A new slang term has hit the tech industry recently: ‘Vibe coding.’ This is prompting an AI/LLM tool to get code and using it in your project without really thinking about it. Making a project as quickly and easily as possible, getting the AI to do the work for you.

Even though I’m an experienced programmer, I’m not against ‘vibe coding’ your way into a tool or personal project. What I will say is… don’t just put it live on the internet.

Something that is perfectly serviceable for you to use on your own computer is not always safe to put online. You need to worry about people being able to control your database through your site code, or be able to upload whatever they want onto your server.

It is very easy to have an old project created by an experienced programmer have problems due to a mistake or an old library for something that was standard to use at the time you created the project.

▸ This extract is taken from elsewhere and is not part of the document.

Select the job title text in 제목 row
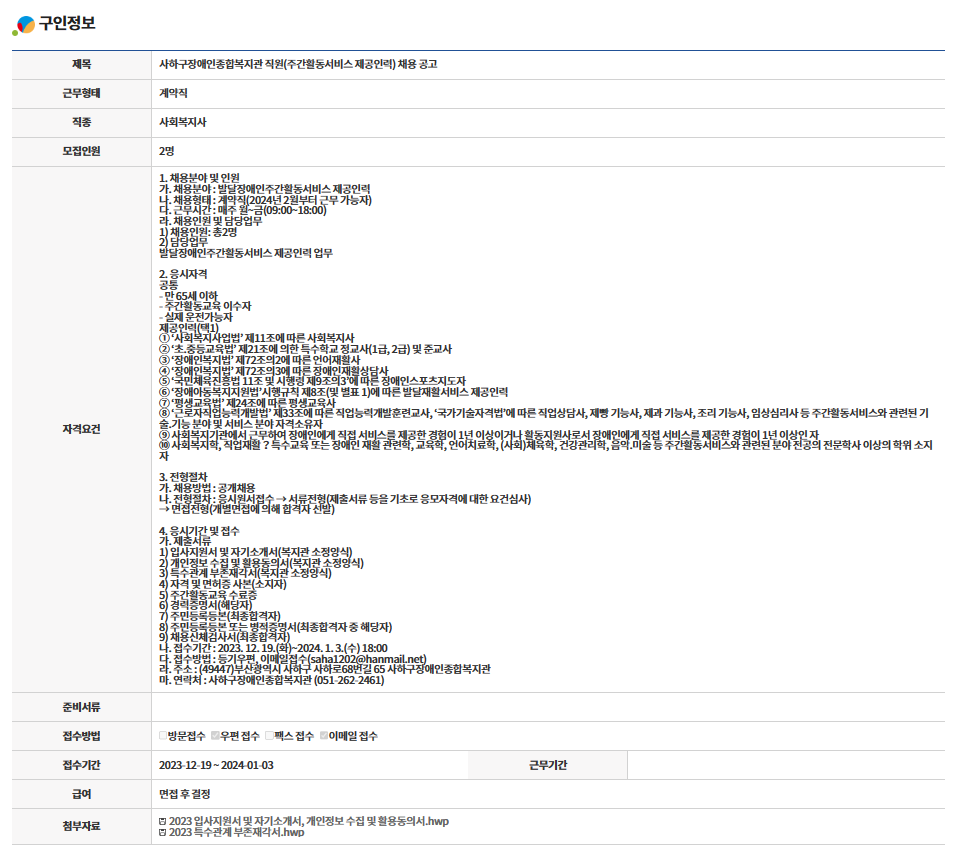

When you use an LLM like ChatGPT or Claude to write code for you, you are having old code created as they have been trained on lots and lots of old code. So they will use libraries (other people’s code that lots of people use as it’s helpful) that are out of date, because the libraries were current when the code and articles they were trained on were written.

If you want to knock something up to make your life easier, go for it!

If you want to knock something up and put it live on the internet for everyone to use, don’t! Get some help from a programmer first, or if you are a programmer, have a think about what problems there might be and adjust the code around them. Don’t turn a fun, quick project into a maintenance nightmare for yourself.

Or, you know, do, then hire a freelancer programmer to sort out all the problems.